Fed Concerned About Overheated Markets Amid Record Bond Buys

Federal Reserve officials are voicing increased concern that record-low interest rates are overheating markets for assets from farmland to junk bonds, which could heighten risks when they reverse their unprecedented bond purchases.

Investors have been snapping up riskier assets since the Fed boosted its bond buying to reduce long-term borrowing costs after cutting its overnight rate target close to zero in December 2008. Enthusiasm for speculative-grade bonds is at unprecedented levels, driving a Credit Suisse index that tracks the yield on more than 1,500 issues to a record-low 5.9 percent last week.

Now, as central bankers boost their stimulus with additional bond purchases, policy makers from Chairman Ben S. Bernanke to Kansas City Fed President Esther George are on the lookout for financial distortions that may reverse abruptly when the Fed stops adding to its portfolio and eventually shrinks it.
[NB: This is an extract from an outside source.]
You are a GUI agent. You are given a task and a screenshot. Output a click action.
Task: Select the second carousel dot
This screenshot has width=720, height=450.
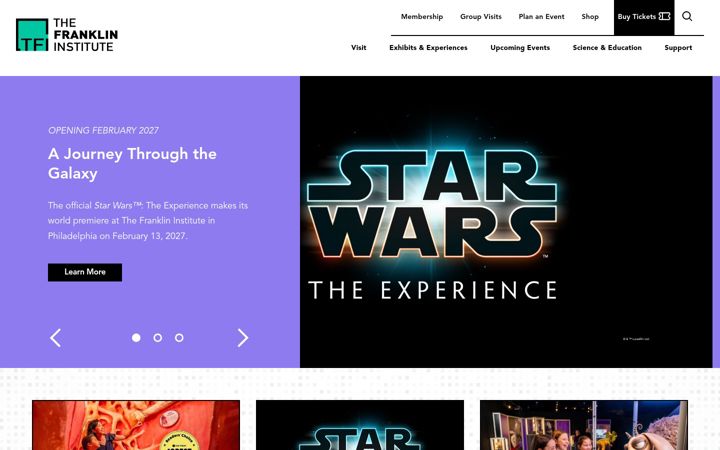point(158,338)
“Prices of assets such as bonds, agricultural land, and high-yield and leveraged loans are at historically high levels,” George said in a speech last week. “We must not ignore the possibility that the low-interest rate policy may be creating incentives that lead to future financial imbalances.”

I only have one response to Mr. Fed. Your concerns are too late! In October 2012 I referenced this very issue, which is a repeat of warnings I have made previously.
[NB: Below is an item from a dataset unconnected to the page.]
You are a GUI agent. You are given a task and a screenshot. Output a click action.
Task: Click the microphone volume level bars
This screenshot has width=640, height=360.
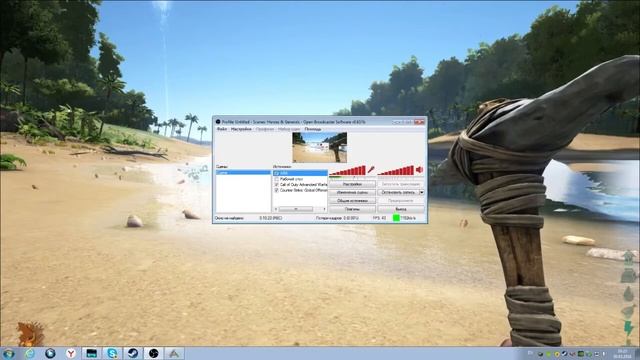tap(347, 170)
The Fed is responsible for creating these “market distortions” — isn’t it special that they are now trying to warn us about them?
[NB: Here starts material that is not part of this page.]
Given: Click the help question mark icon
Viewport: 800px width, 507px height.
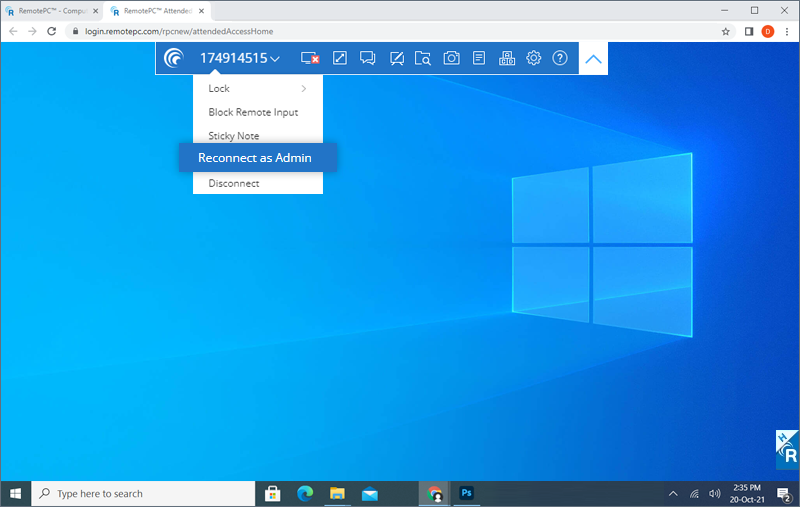Looking at the screenshot, I should point(560,58).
Let me rewrite this article in one run-on compound sentence: The Fed is seeing that they have created the mother of all bubbles and that this will not turn out well, so they figure that if they warn about the impending doom they will be able to say, “We warned you!” and duck responsibility.

Here’s another quote from the article:

“There is no pulling back a little,” [Drew Matus, senior U.S. economist] said. When the Fed begins to shrink its portfolio, investors will start to price in the entire stock of bonds coming back into the market. “It is always going to be hard to disengage in a very gradual manner.”

Now let me paint you an image. Ben Bernanke is holding a fire hose, and on the end of that fire hose he has a regular balloon with the water turned up full-blast, and the balloon is stretched to the max. Now he realizes that if he continues to let the water run, the balloon will soon burst. But in his other hand, he has a sewing needle, and he’s trying to figure out how to prick this balloon and let the water slowly drain. My answer to this is that it is IMPOSSIBLE.